**Problem description:** Working from the entries below, tally each line that holds "agent". Give the tally and nothing else.

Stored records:
....
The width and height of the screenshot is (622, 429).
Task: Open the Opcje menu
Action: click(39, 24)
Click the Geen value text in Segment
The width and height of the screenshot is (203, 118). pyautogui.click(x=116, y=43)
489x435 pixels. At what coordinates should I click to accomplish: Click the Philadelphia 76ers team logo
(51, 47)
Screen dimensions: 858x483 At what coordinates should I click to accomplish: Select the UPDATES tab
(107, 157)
....
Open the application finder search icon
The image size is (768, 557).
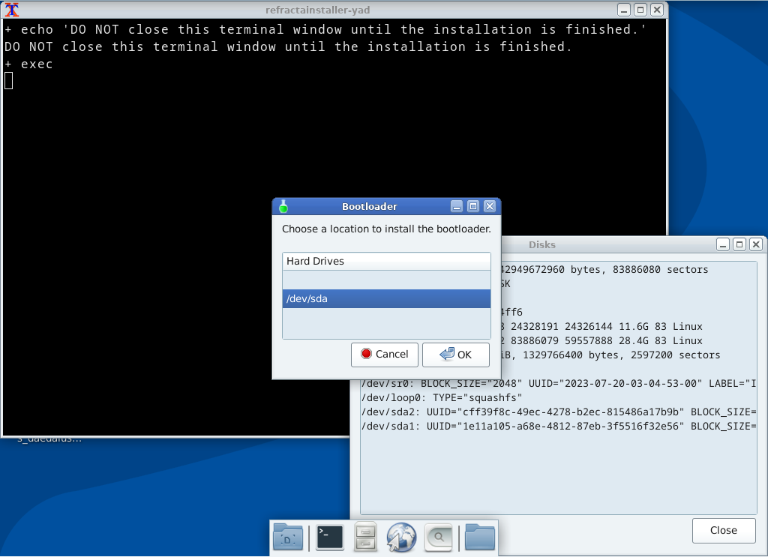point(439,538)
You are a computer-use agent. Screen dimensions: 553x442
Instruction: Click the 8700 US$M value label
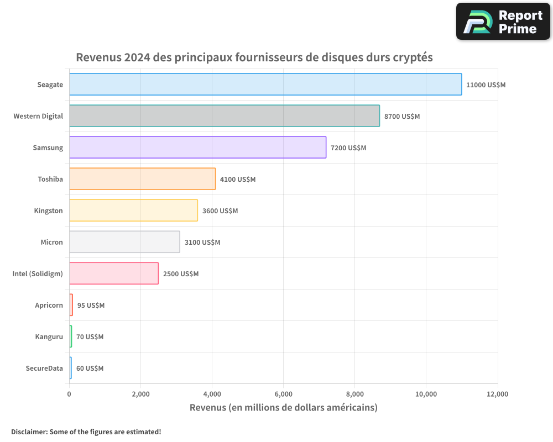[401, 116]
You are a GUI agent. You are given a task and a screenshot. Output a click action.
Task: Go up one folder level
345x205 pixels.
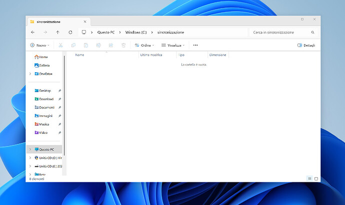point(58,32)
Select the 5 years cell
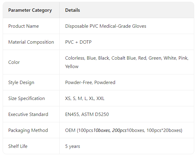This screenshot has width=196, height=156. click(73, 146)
....
**Exercise output:** 2